The security guards are trained NOT to intervene. The do not have weapons or skills, and are not police. There are real liability issues.

Seattle Metro (the operator of the buses) contracts with the private security firm and there is talk here in Seattle of allowing security guards to intervene. Not sure how that will work, and I can imagine scenarios where that will go terribly wrong.

That being said, to stand by and do nothing is inhuman.

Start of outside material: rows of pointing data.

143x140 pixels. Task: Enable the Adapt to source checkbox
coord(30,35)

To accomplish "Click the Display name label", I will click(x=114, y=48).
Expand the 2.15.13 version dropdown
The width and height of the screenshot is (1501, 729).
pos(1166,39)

The sad fact is, this sort of group beating in Seattle is not rare. A friend just witnessed one a few months ago, a local street musician was beaten to death a year or so ago, and there are cases that never make the news.

I find it frustrating beyond words that black on black violence is handled with a proverbial shrug.

Anonymous said...

Hmm, I was going to send you this video. If she yelled the n-word during the beating, does that make it a hate crime?

I wouldn't be too hard on the guards. They're not allowed to intervene. They would lose their jobs. Strange thing - their job is to "observe and report", but there is a camera right there that does the same thing? I think the real purpose is to provide an illusion of security to discourage this kind of thing, without any of the issues that would be raised by actually stopping it once it starts.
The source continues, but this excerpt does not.